[Screenshot grounding data]
##########

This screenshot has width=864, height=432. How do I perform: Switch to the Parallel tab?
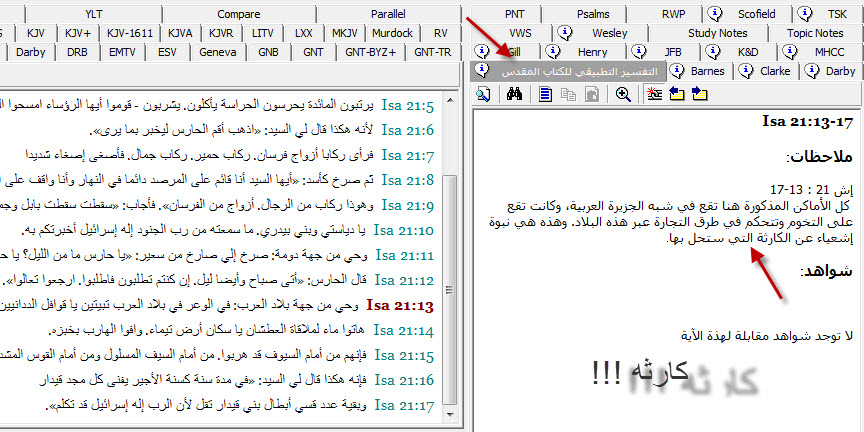click(388, 14)
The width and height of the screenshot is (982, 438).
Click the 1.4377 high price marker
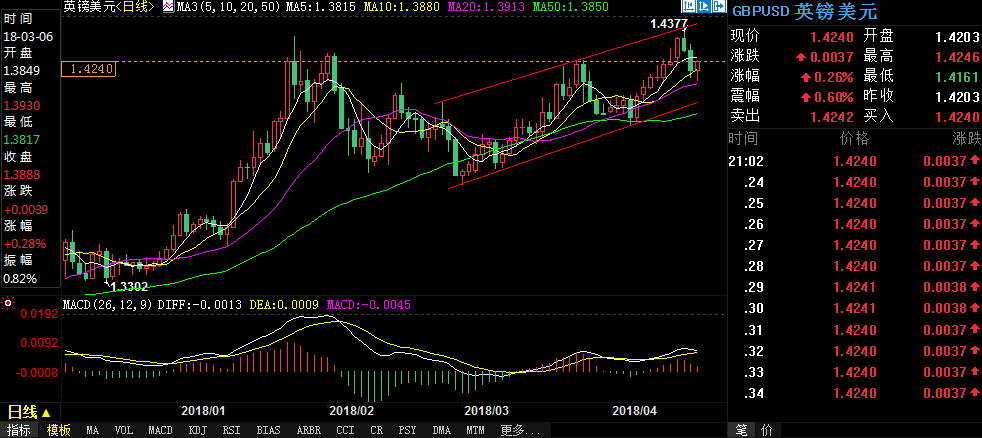point(668,23)
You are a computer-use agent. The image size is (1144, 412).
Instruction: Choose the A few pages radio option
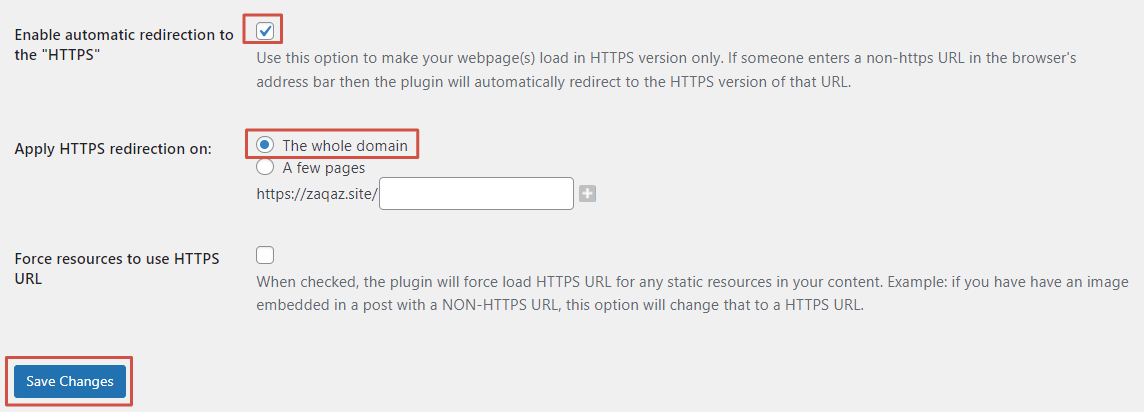(x=265, y=168)
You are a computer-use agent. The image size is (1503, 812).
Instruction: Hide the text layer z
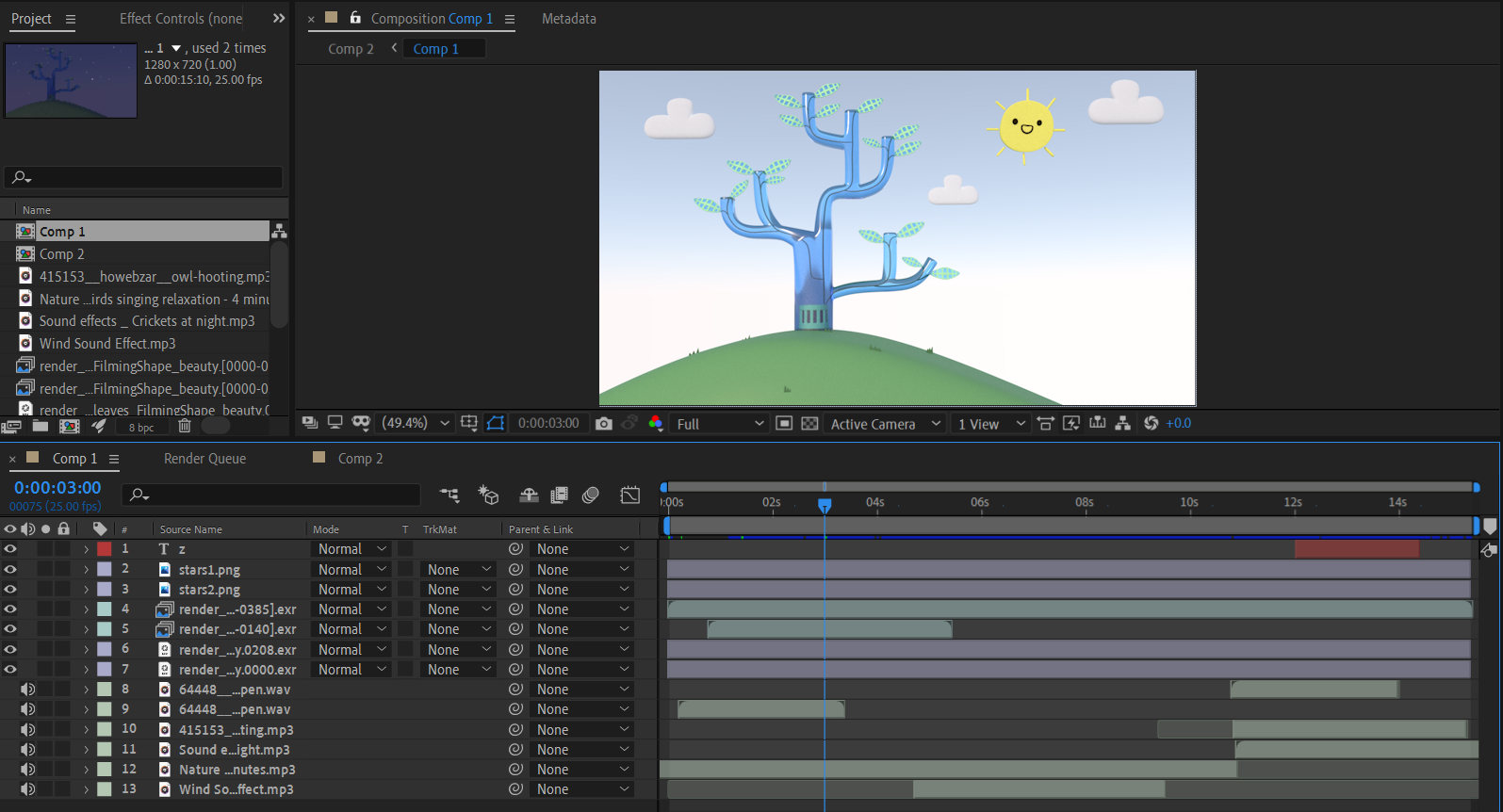click(10, 548)
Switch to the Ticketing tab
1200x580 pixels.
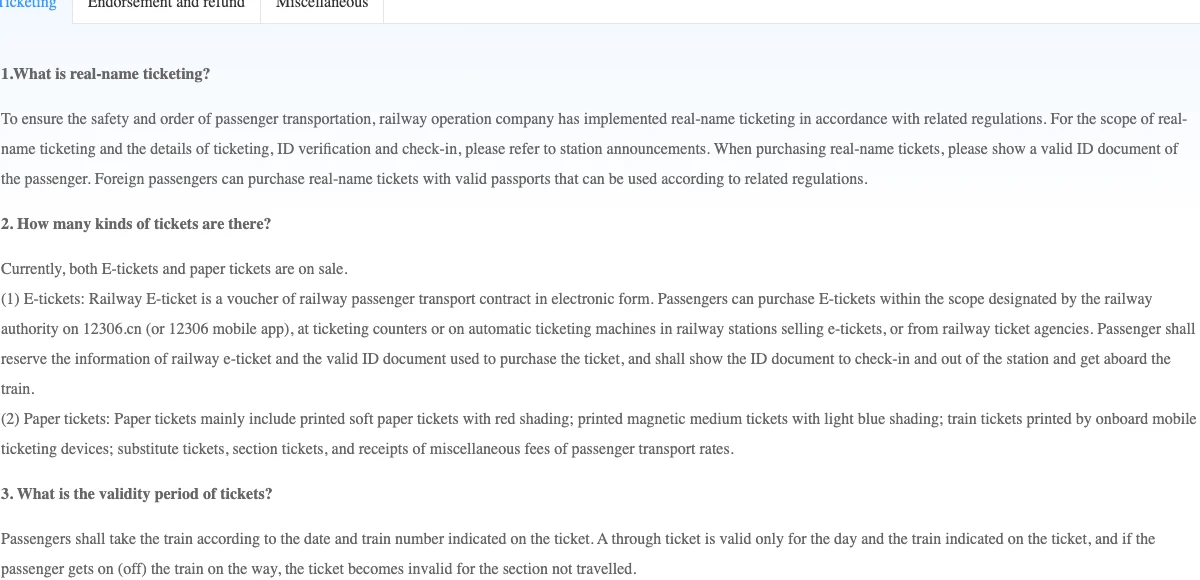pyautogui.click(x=30, y=5)
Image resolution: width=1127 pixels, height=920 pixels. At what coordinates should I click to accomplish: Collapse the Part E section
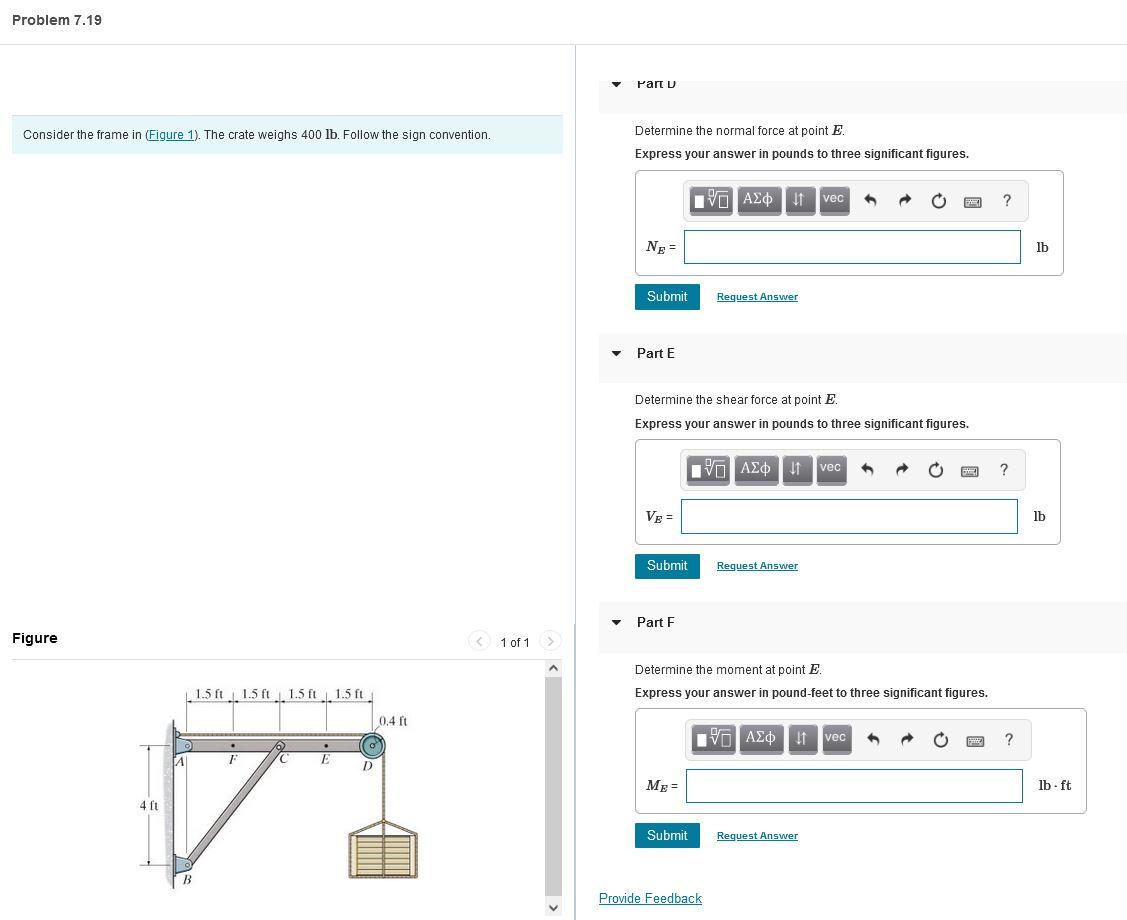click(616, 353)
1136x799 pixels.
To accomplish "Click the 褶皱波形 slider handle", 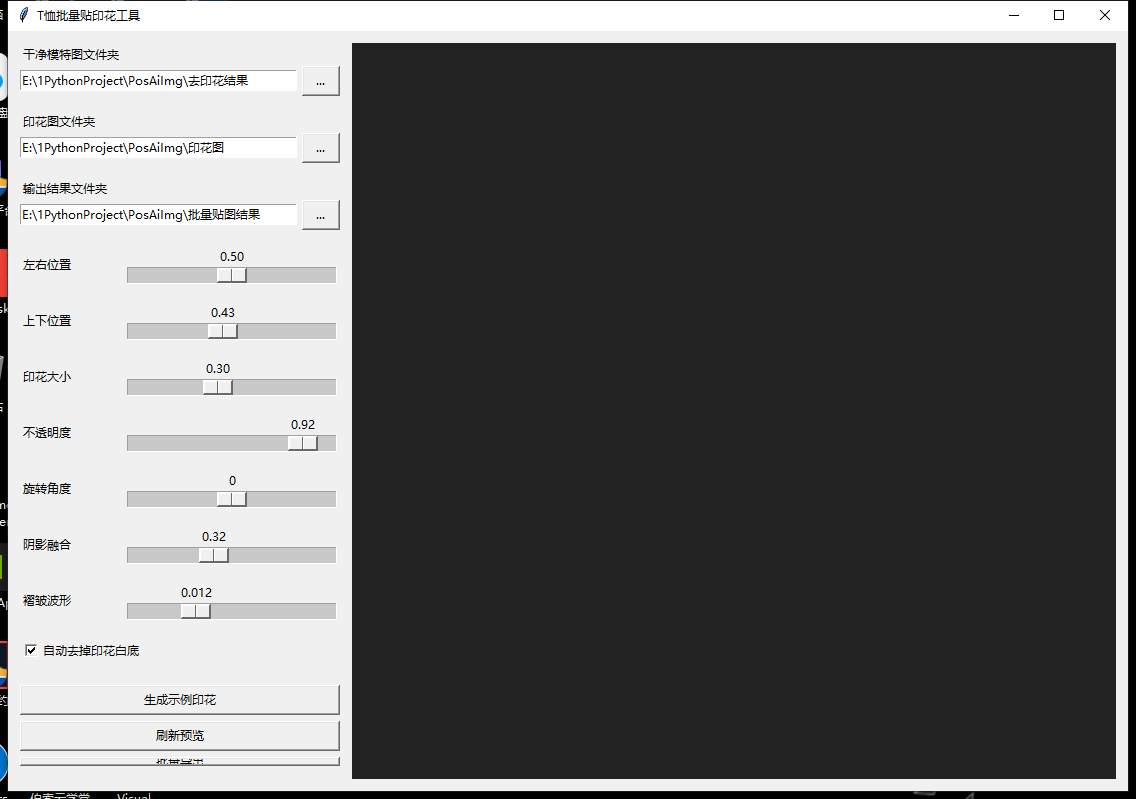I will [196, 611].
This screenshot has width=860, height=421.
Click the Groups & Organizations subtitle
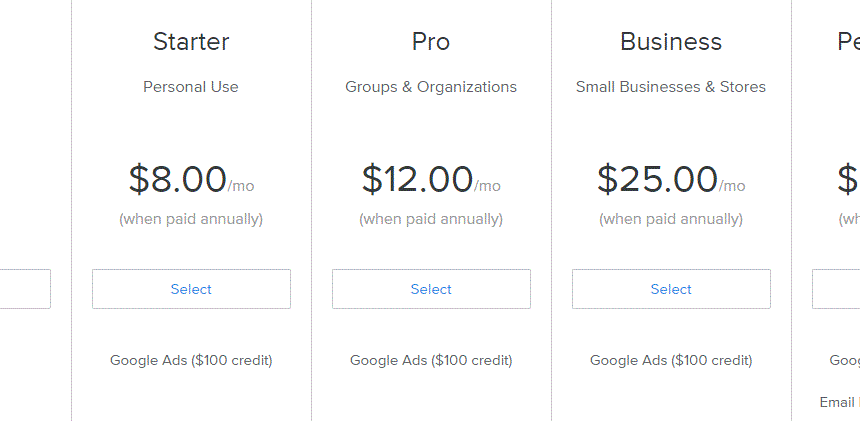coord(431,87)
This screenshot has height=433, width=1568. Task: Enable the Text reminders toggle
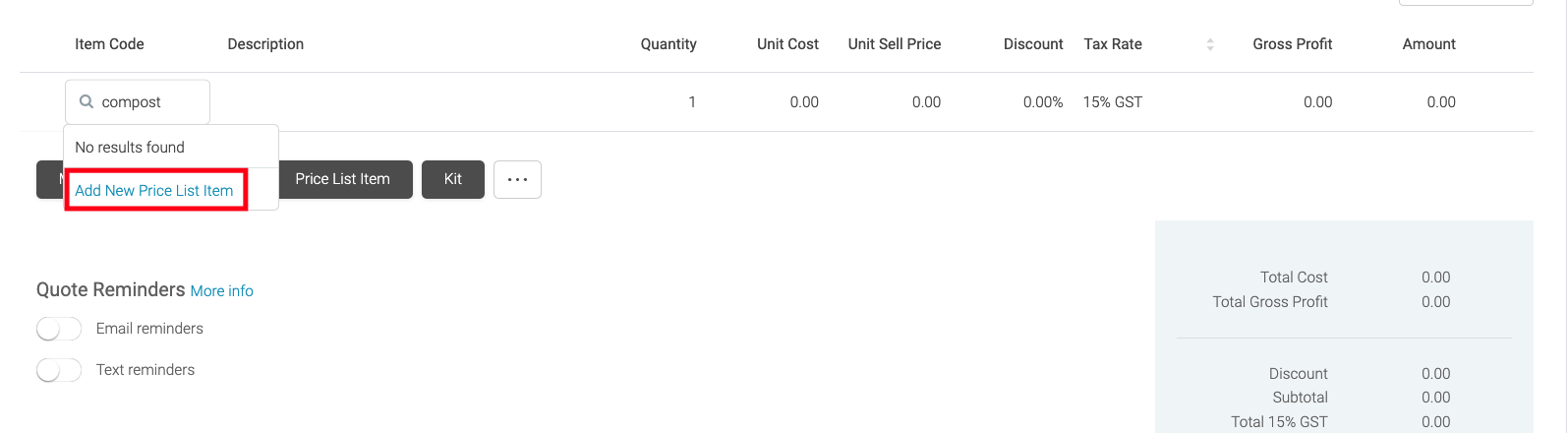(59, 370)
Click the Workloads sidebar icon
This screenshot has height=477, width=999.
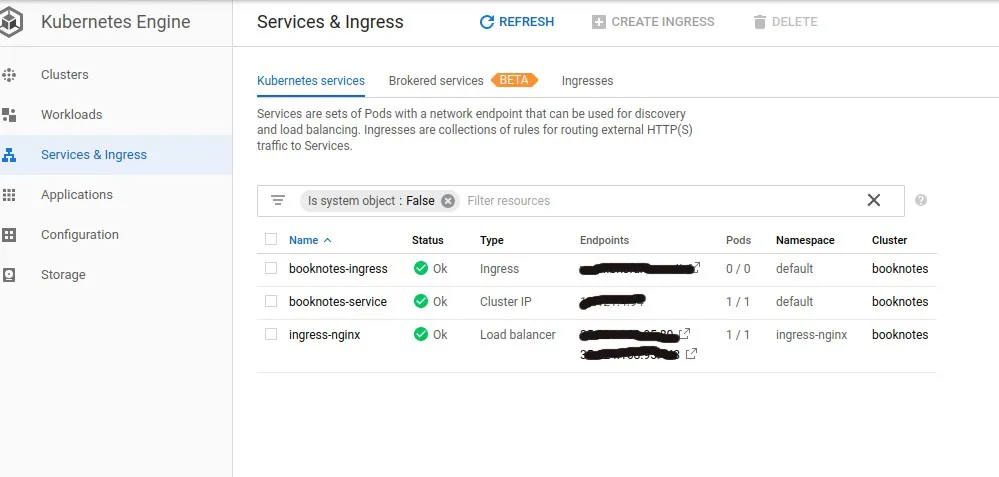point(10,115)
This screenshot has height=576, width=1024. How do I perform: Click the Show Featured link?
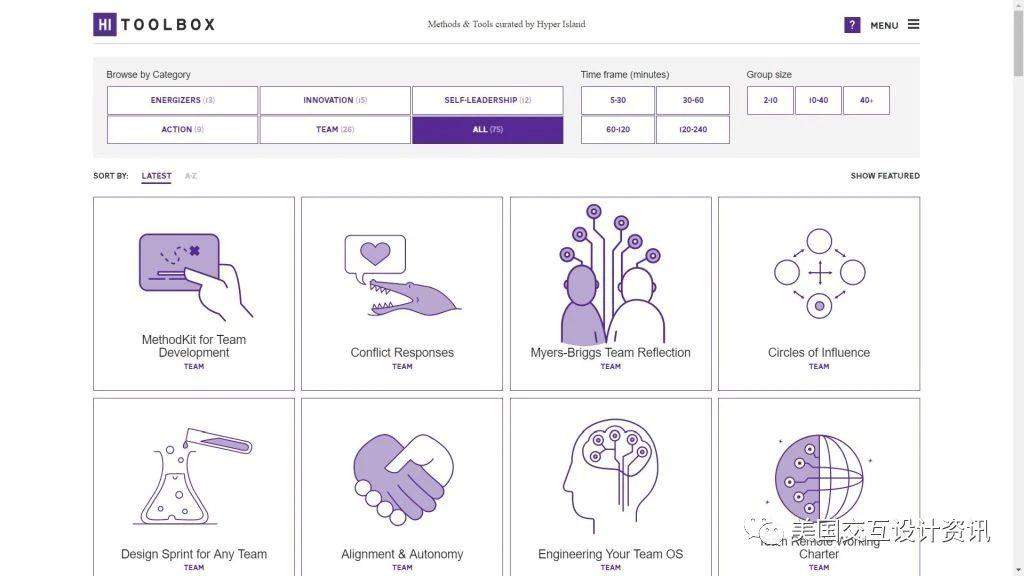[x=885, y=176]
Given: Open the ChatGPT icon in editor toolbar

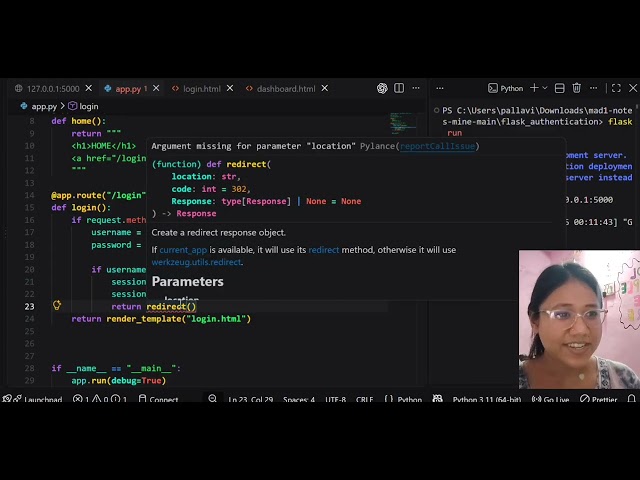Looking at the screenshot, I should click(382, 88).
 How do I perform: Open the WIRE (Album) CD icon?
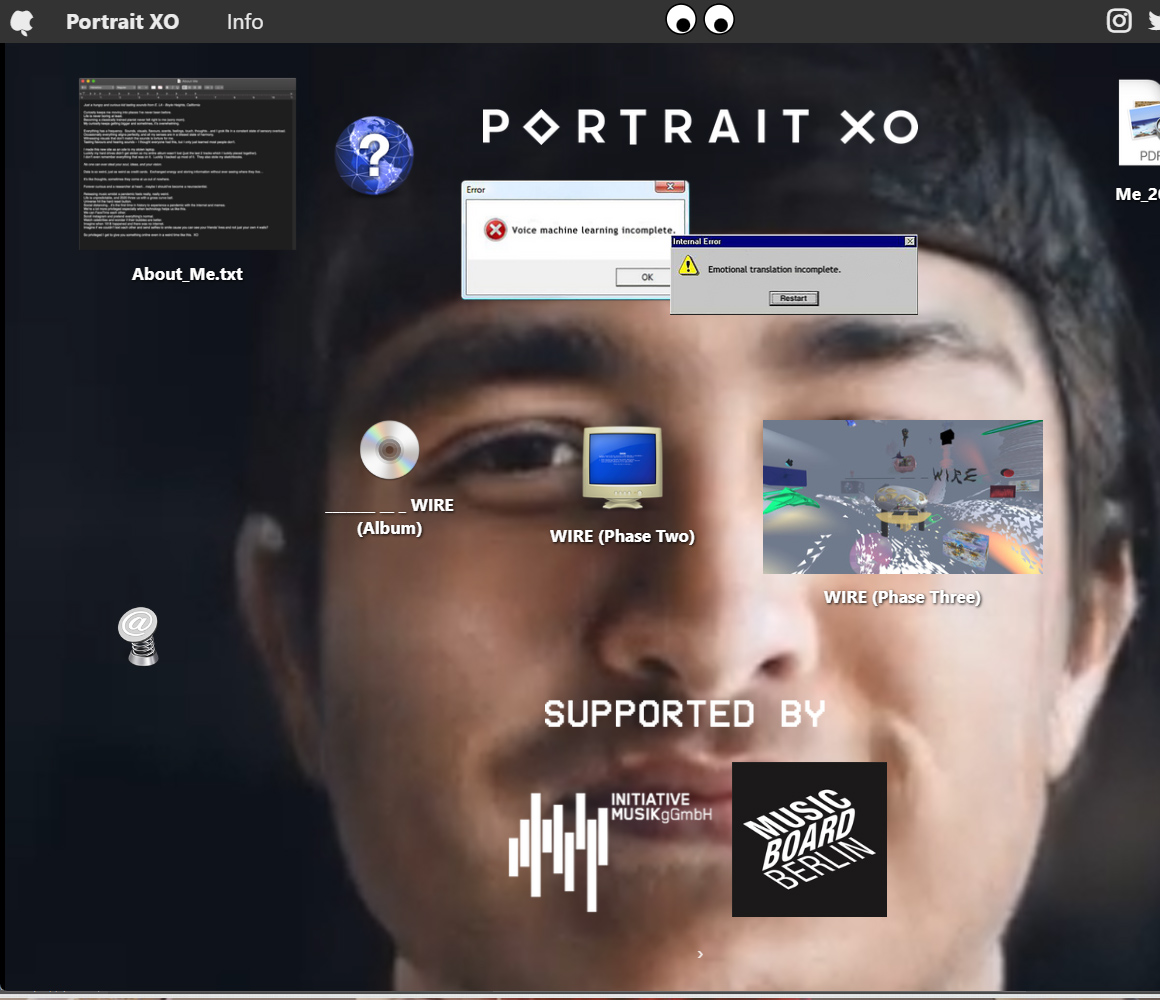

##########

■ **AIM OF THE TASK**:
Please repeat exactly the lines from the one containing "This screenshot has height=477, width=999." through the end of the entries, both included, omitting pictures.

■ **WORKED SOLUTION**:
This screenshot has height=477, width=999.
point(10,115)
This screenshot has height=576, width=1024. How do I perform: Click the Show Featured link?
[x=885, y=176]
Given: Open the ChatGPT icon in editor toolbar

Looking at the screenshot, I should click(382, 88).
 How do I perform: Open the WIRE (Album) CD icon?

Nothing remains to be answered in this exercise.